荔枝花、蜂巢和蜂蜜中含有大量糖類、色素、黃酮類物質，屬于較復雜基質，樣品如果不經凈化直接進樣，容易對目標物的定性定量分析產生干擾，影響確證的準確性，同時會對色譜柱、質譜系統等造成嚴重污染，導致儀器日常維護的人力和財力成本增加。因此對荔枝花、蜂巢和蜂蜜樣品的凈化十分必要。

蜂巢和蜂蜜樣品中含有大量糖分，通過在45 ℃水浴中放置30 min，可使樣品中的糖類充分溶解出來，避免凝固，影響后續凈化過程；水浴溫度過高可導致未知農藥的分解現象發生，影響定性定量結果。目前水果、蔬菜等中的有害化學物質的限量水平越來越低，因此需要更為有效和更加靈敏的分析方法檢測復雜基質中的有害物質含量，QuEChERS法具有操作簡便快速、分析物回收率穩定的獨特優勢，使其廣泛應用于果蔬等多種基質中的農殘檢測。

提取溶劑選擇乙腈，是因其具有極性強、提取范圍廣、提取農藥種類多以及提取樣品色素雜質少等特點，是農藥殘留檢測中常用的提取溶劑。荔枝花和蜂巢樣品中含有大量蜂蠟、樹脂、色素等成分，蜂蜜樣品中含有糖類物質，PSA屬弱陰離子交換填料，可有效去除樣品中的色素和糖類等物質；C18吸附劑具有較大的比表面積，對脂肪、脂類等非極性干擾物具有較強的吸附能力，去除效果顯著；無水硫酸鎂主要用于去除樣品中的多余水分，增加目標農藥在有機溶劑中的溶解度。通過PSA+C18聯合應用能夠明顯去除脂類和糖類物質的干擾，使目標物的添加回收率滿足分析要求。

2.2 定性分析

自建高分辨數據庫是實現非靶向篩查的基礎，將待篩查領域項目中所涉及的所有化合物分子式導入MasterView 2.0構成篩查數據庫。
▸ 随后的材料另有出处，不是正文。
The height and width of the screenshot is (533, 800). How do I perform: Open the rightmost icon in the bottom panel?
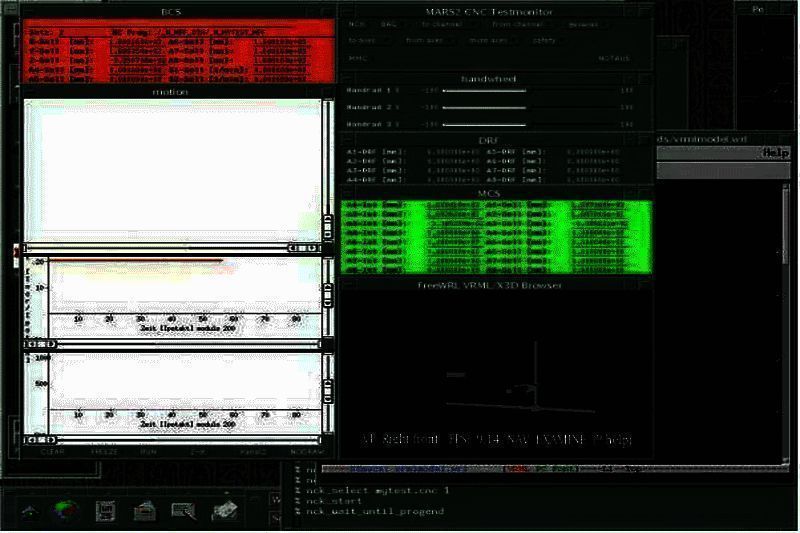tap(223, 509)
本研究一級質譜和二級質譜兼顧高分辨率和高靈敏度平衡模式，得到的譜圖既有母離子的精確質量數，又自動觸發母離子峰高大于5 000 cps的二級質譜全掃描采集，完全滿足定性和定量要求。采集的一級質譜圖包含化合物的精確質量數和分子式。樣品中8 種篩選出農藥的一級提取離子流色譜圖見圖1。使用一級譜圖對篩查出的可疑農藥根據同位素分布和精確質量數進行匹配分析。如果一級譜圖信息匹配成功，再根據二級碎片信息進行匹配。通過ChemDraw Ultra 12.0軟件繪制可疑農藥的結構式，并將其導入PeakView 2.0軟件中，將結構與二級碎片進行匹配，結合相應的檢索匹配得分值判斷目標化合物是否檢出（表3）。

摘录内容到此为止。